The problem of drug-peddling to schoolchildren is matched today by the problem of marijuana effects on unborn and nursing babies. Mothers, particularly those who breast-feed, expose their babies to components of marijuana which affect the central nervous system, according to Dr. Carlton E. Turner, Associate Director of the Research Institute of Pharmaceutical Sciences, of the University of Mississippi. These components, called cannabinoids, are transferred to the fetus through the placenta and also are stored in mothers’ milk, he said.
“Loving parents are just not enough to protect children today from the innovations, the marketing techniques, the propaganda, and the greed of the multi-billion dollar illicit drug business,” declared Mrs. Joyce Nalepka of Silver Spring, Maryland, one of the experts participating in the news conference. The coordinator for the
‘Coalition for Concern About Drug Use in Youth, she presented a display of drug-related paraphernalia designed by pushers to induce children to use marijuana.
Another expert on marijuana effects on youth, Dr. Ingrid Lantner, described symptoms of marijuana use as “amotivation, tiredness, decreasing grades in school, paranoid thinking, changes in eating and sleeping habits, coughing, chest pains, absence of menstrual periods, changes in human interactions, and depression.” A pediatrician, Dr. Lantner has observed children as young as six and seven years old using the drug. Decreasing short-term memory is one of its most striking symptoms.

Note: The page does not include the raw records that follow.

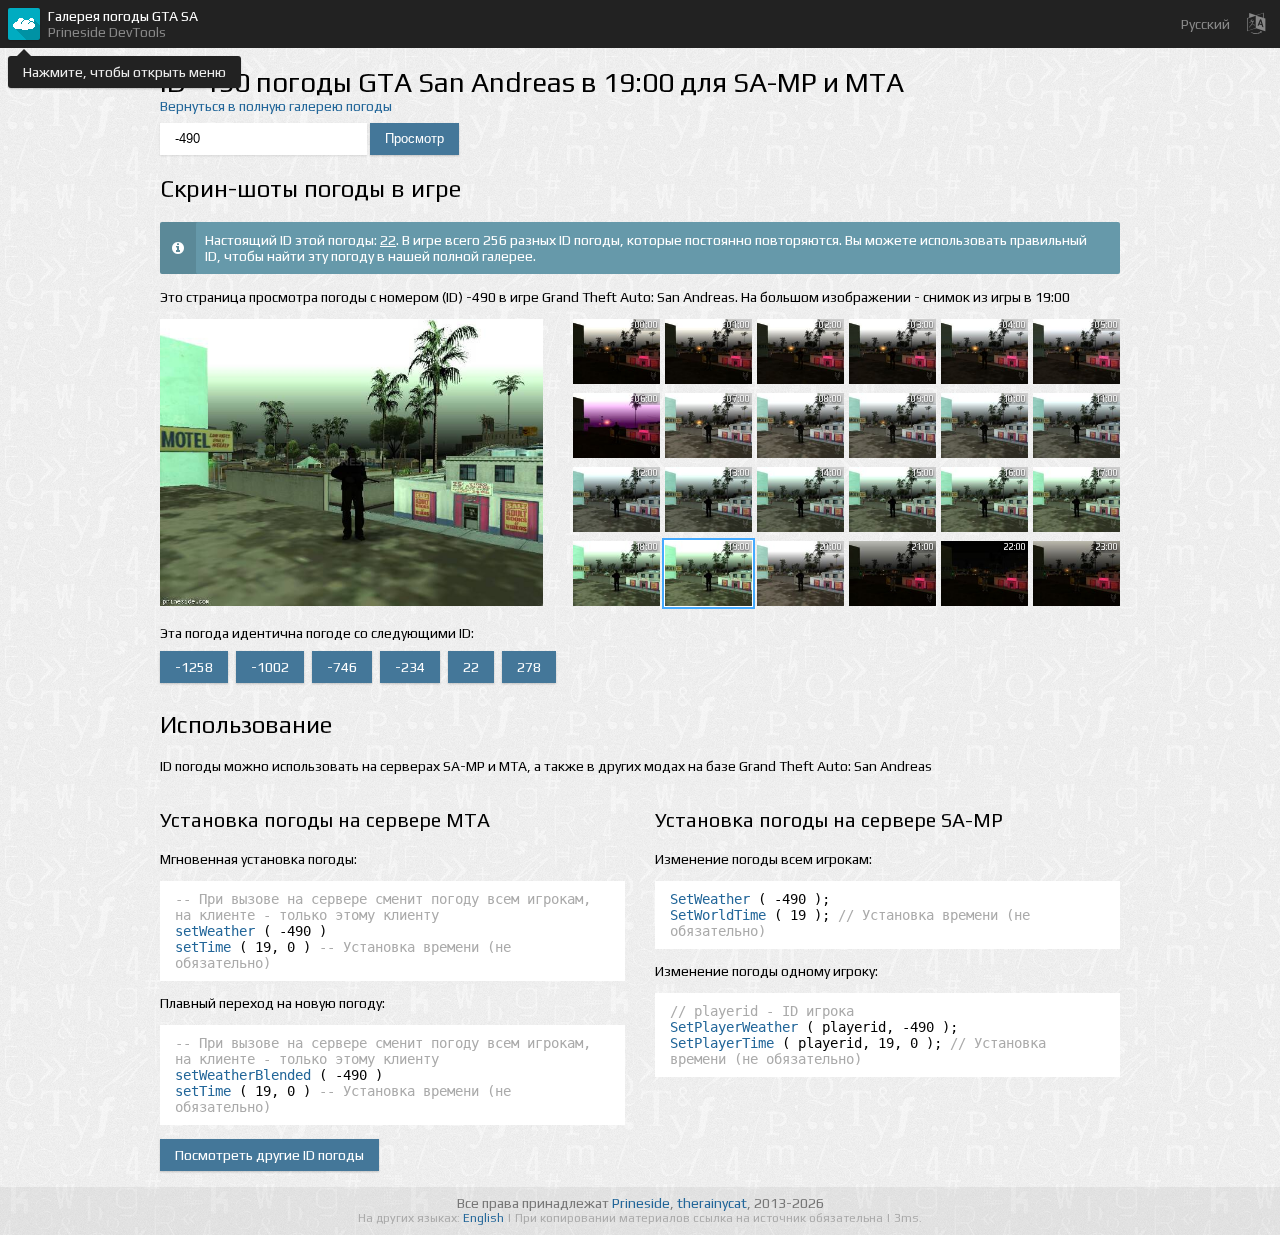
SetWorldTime (718, 915)
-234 (410, 667)
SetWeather (710, 899)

Chronic marijuana use affects memory, judgment, motivation, perception and cognition, according to Dr. Harold M. Voth, senior psychiatrist and psychoanalyst at the Menninger Foundation, Topeka, Kansas. Typical results of heavy usage include deterioration of personality and of goal orientation, he said.

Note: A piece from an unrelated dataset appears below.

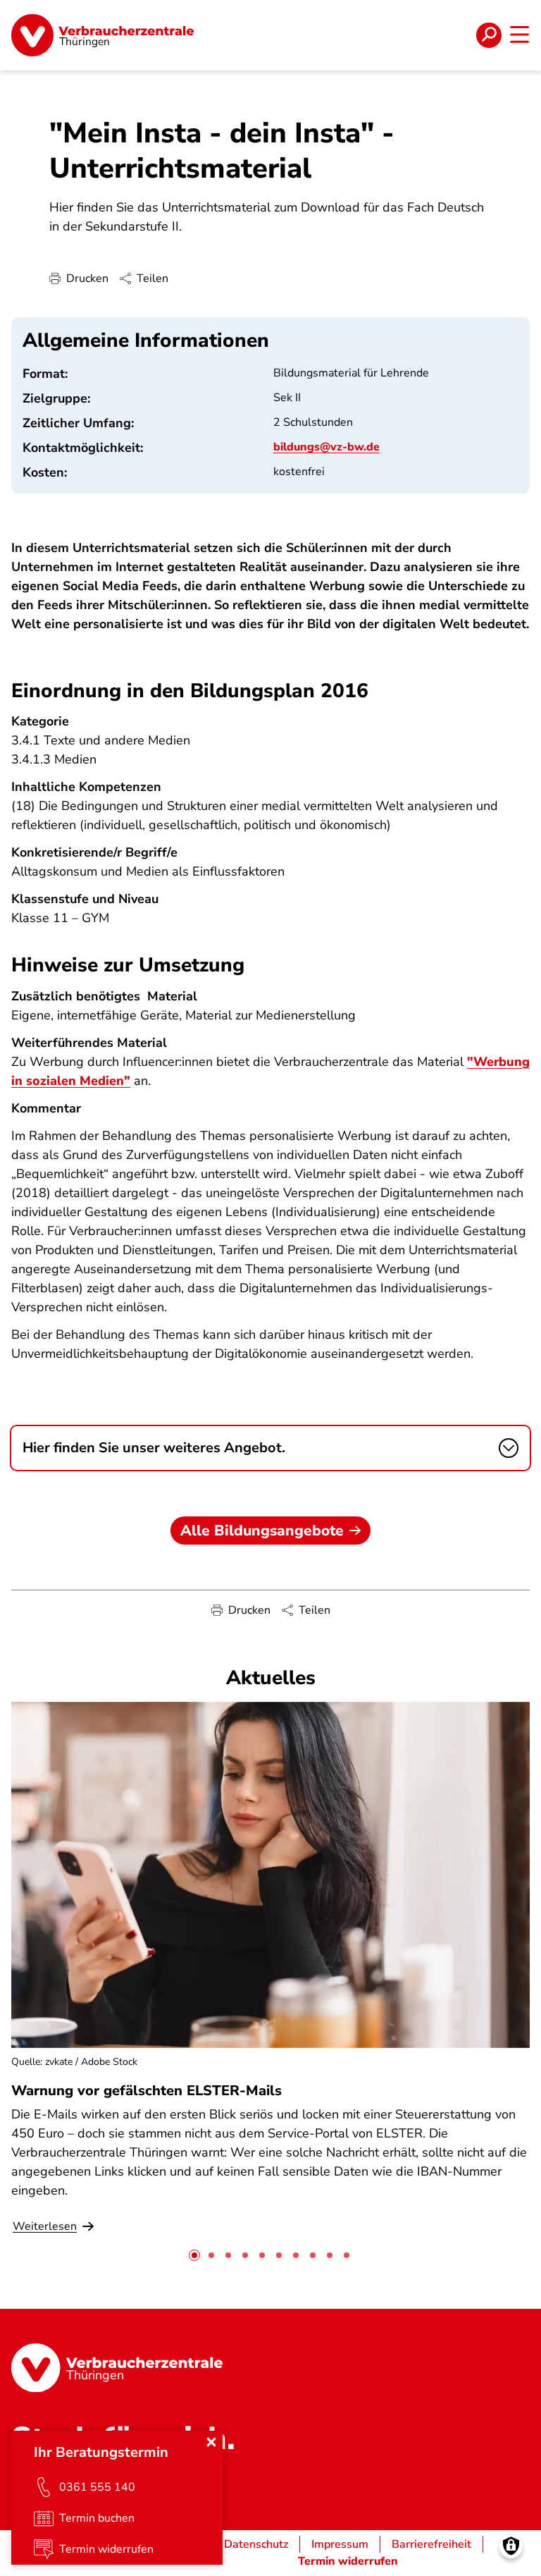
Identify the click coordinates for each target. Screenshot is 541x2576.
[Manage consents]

Dr. Voth pointed out that school teachers find marijuana-using students less attentive, less motivated, less participative, and under-performing. The use of marijuana by younger and younger children is becoming a major national health problem.
A grand jury in Essex County, New Jersey, found during two months of hearings that ” drug abuse in schools is epidemic, even among eight- and nine-year-olds. According to Richard M. Roberts, Assistant County Prosecutor, marijuana was the most used of the drugs, and it contributes significantly to lower learning skills, school crime and vandalism, and a huge loss to the community in human potential.
After outlining its medical and scientific findings, the Citizens for Informed Choices on Marijuana made public an action program it has sent to President Carter and to federal drug-abuse authorities. CICOM called on the President to “assume leadership in the growing nationwide effort to curb the use of marijuana, particularly among children.”
CICOM asked the President to take such specific steps as to “make a clear, unequivocal statement of the dangers of marijuana use” summarizing the latest scientific and medical findings, and warning against the increasing trend toward use by younger and younger children. CICOM also urged that the President eliminate all obsolete and inaccurate material portraying marijuana as a harmless drug. Government agencies should not use or recommend such materials.
Among the new scientific materials giving the latest scientific information on marijuana, CICOM recommends that government agencies promote and distribute the transcripts of papers presented at the International Symposium on Marijuana in Rheims, France, in July 1978. Many of these papers are publicly available in a new volume called “Marijuana: Biological Effects,” edited by Dr. Gabriel G. Nahas of Columbia University and Dr. W. D. M. Paton of Oxford University. This book has been called “a milestone in the path to knowledge about marijuana.”
Dr. R. G. Heath, chairman of the Department of Psychiatry at Tulane University School of Medicine, has said that marijuana users “now comprise the largest single category of the mentally i11.” CICOM is filling an urgent need in our society.